Exception in thread "main" com.amazonaws.services.s3.model.AmazonS3Exception: Forbidden (Service: Amazon S3; Status Code: 403; Error Code: 403 Forbidden; Request ID: 366CFE11F21144F3; S3 Extended Request ID: eW4C6PQZ4uSJOPmYKoZ8qCwmK4PwL6eFPwef9e1KLA3kL2LsiCMctZ+ZLYVplZh927iNiSro7ko=), S3 Extended Request ID: eW4C6PQZ4uSJOPmYKoZ8qCwmK4PwL6eFPwef9e1KLA3kL2LsiCMctZ+ZLYVplZh927iNiSro7ko= at com.amazonaws.http.AmazonHttpClient$RequestExecutor.handleErrorResponse(AmazonHttpClient.java:1632) at com.amazonaws.http.AmazonHttpClient$RequestExecutor.executeOneRequest(AmazonHttpClient.java:1304) at com.amazonaws.http.AmazonHttpClient$RequestExecutor.executeHelper(AmazonHttpClient.java:1058) at com.amazonaws.http.AmazonHttpClient$RequestExecutor.doExecute(AmazonHttpClient.java:743) at com.amazonaws.http.AmazonHttpClient$RequestExecutor.executeWithTimer(AmazonHttpClient.java:717) at com.amazonaws.http.AmazonHttpClient$RequestExecutor.execute(AmazonHttpClient.java:699) at com.amazonaws.http.AmazonHttpClient$RequestExecutor.access$500(AmazonHttpClient.java:667) at com.amazonaws.http.AmazonHttpClient$RequestExecutionBuilderImpl.execute(AmazonHttpClient.java:649) at com.amazonaws.http.AmazonHttpClient.execute(AmazonHttpClient.java:513) at com.amazonaws.services.s3.AmazonS3Client.invoke(AmazonS3Client.java:4330) at com.amazonaws.services.s3.AmazonS3Client.invoke(AmazonS3Client.java:4277) at com.amazonaws.services.s3.AmazonS3Client.getObjectMetadata(AmazonS3Client.java:1265)

Everything I've read suggests the credentials I need are the ones I'm providing. I've checked the key , secret , and s3Token values, and they look correct, as I use those credentials in another project that uses the normal AWS SDK with no problem.

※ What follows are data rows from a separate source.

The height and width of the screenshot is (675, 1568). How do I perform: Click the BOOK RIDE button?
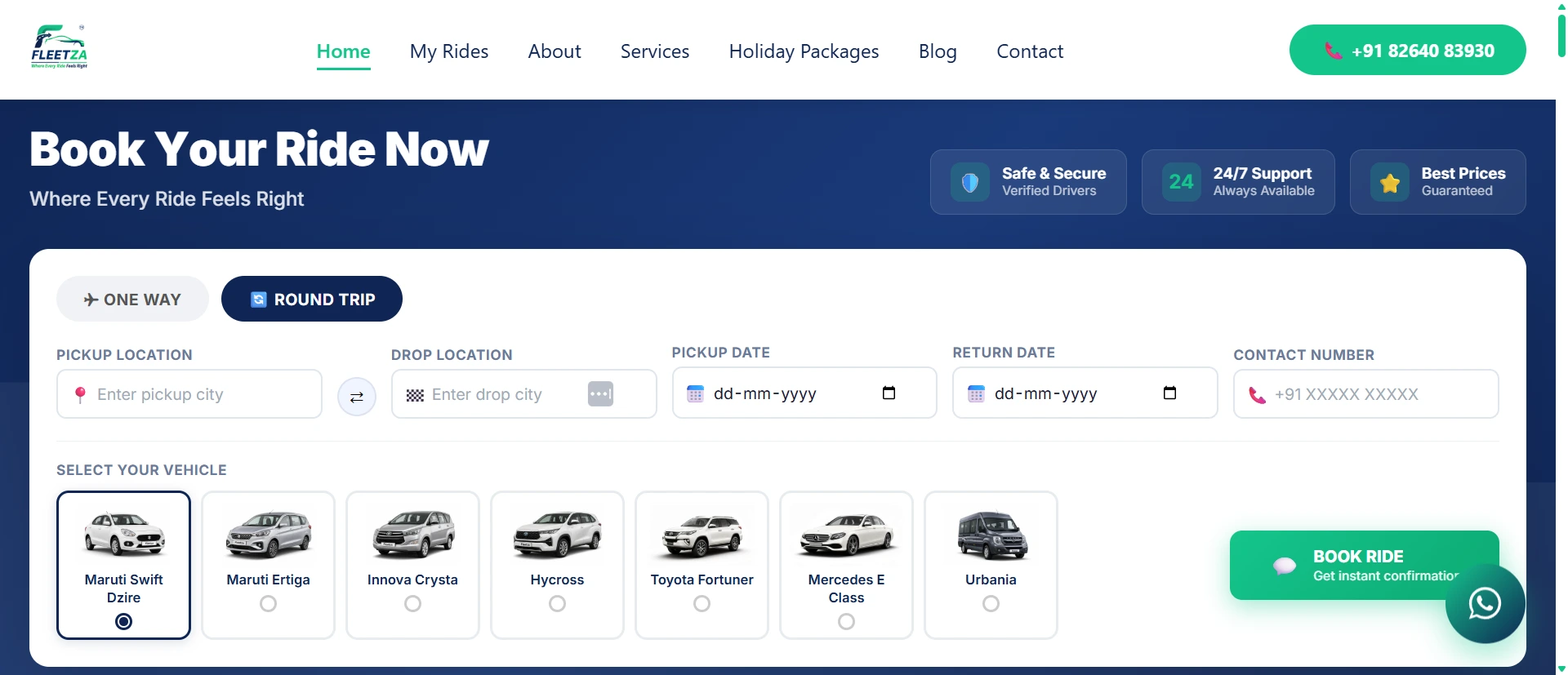point(1364,565)
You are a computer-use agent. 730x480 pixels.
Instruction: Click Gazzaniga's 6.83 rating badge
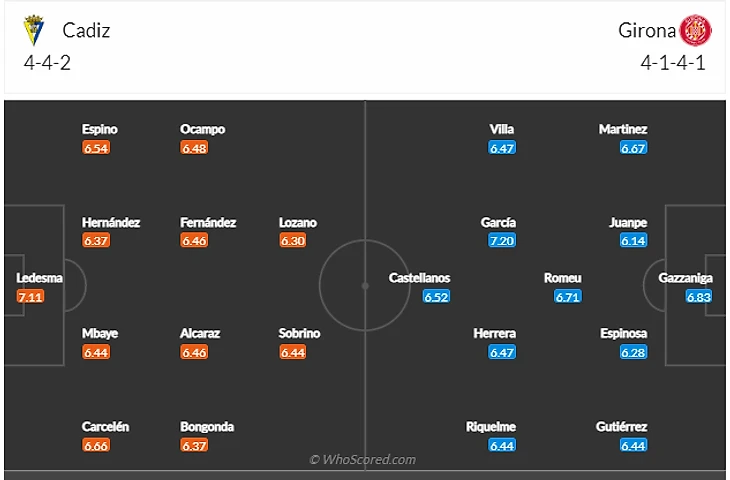point(699,297)
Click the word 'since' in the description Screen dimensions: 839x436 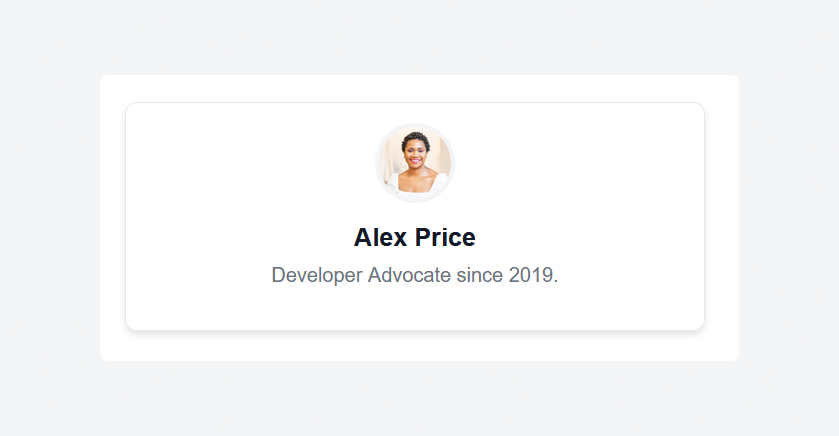pos(479,275)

Any idea on what the issue is?

1

1 Answers

1
votes

Debugging AWS Auth failures is hard as neither AWS nor anyone implementing clients want to log secrets to the console. "403" is generally as useless as "400" for debugging

  1. Have a look at Troubleshooting S3A
  2. As well as direct auth problems, you get an auth failure if a file is SSE-KMS encrypted with an AWS KMS key do which your account doesn't have access. the error message doesn't call this out specifically.
  3. Try the AWS cli with the same creds to see they work. If they let you see the data then it's inevitably some spark/s3a config issue.
  4. Download a recent version of Hadoop (ideally 3.2), install it and configure it's core-site.xml with the options. Then use Cloudstore storediag to let it do a structured debug of the logon process. If that doesn't work, spark isn't going to either.